The Château de Châtillon-sur-Chalaronne is a ruined castle in the commune of Châtillon-sur-Chalaronne in the Ain département of France.

==History==
Constructed by the seigneurs of Châtillon around 1000, it was the birthplace, around 1155, of Saint Étienne de Châtillon, the future Carthusian monk and Bishop of Die. It fell in 1272 to the counts of Savoie who found a considerable strategic interest it. Moreover, the size of the buildings allowed them to hold receptions there.

In 1600, Henri IV declared war on Duchy of Savoy. Bresse was invaded and the castle was razed.

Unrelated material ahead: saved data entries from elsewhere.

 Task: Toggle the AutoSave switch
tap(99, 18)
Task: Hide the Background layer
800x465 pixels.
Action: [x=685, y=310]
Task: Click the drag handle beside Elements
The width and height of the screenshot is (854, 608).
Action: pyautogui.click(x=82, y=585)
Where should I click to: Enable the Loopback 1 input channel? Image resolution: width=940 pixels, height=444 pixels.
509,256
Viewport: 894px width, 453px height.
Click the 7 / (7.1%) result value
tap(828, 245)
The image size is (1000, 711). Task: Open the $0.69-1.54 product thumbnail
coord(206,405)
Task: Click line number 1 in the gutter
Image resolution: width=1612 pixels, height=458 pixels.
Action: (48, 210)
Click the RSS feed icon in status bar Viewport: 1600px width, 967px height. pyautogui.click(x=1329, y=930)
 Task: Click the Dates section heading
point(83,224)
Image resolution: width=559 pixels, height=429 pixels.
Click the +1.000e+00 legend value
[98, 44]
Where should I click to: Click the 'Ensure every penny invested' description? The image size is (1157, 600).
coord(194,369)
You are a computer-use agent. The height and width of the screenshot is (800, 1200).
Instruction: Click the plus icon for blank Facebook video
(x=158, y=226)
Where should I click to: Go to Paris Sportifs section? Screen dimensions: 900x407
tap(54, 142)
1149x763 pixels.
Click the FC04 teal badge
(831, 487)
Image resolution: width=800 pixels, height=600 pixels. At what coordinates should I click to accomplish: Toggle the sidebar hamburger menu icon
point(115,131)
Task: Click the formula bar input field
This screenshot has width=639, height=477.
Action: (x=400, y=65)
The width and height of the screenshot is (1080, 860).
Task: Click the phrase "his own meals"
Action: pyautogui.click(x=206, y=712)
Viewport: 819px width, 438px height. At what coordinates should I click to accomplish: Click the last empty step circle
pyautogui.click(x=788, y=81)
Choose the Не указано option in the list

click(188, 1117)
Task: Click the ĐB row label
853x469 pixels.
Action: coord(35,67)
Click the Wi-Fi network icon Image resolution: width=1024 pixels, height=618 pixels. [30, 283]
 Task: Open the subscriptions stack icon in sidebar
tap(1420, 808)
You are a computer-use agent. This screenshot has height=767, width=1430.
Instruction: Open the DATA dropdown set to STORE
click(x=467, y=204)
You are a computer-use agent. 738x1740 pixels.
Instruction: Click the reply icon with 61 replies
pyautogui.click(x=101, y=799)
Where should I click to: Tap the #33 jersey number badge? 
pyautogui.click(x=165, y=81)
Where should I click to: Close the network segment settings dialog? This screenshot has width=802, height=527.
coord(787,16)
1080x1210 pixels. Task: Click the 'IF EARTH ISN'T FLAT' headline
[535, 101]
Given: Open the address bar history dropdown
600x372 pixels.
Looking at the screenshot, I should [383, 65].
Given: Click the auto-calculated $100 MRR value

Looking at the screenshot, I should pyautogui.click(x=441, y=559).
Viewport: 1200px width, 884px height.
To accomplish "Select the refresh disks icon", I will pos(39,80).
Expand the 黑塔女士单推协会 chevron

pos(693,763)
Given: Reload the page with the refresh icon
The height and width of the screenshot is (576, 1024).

All that was left was the enceinte with its entrance gateway with its ogival arch and the foundations of four of the original seven towers.

==Description==
A large work of rehabilitation made it possible to raise the four towers and to make safe the site, which offers an exceptional view today when one arrives by the D936 road. (Bourg-en-Bresse - Villefranche-sur-Saône). Visitors can rest on the lawn created inside this enclosure, or attend one of the many historical shows which are put on there in summer. In order to benefit further from this site, the commune undertook work and is forming a pedestrian path around the old castle.

The property of the commune, it has been listed since 1927 as a monument historique by the French Ministry of Culture.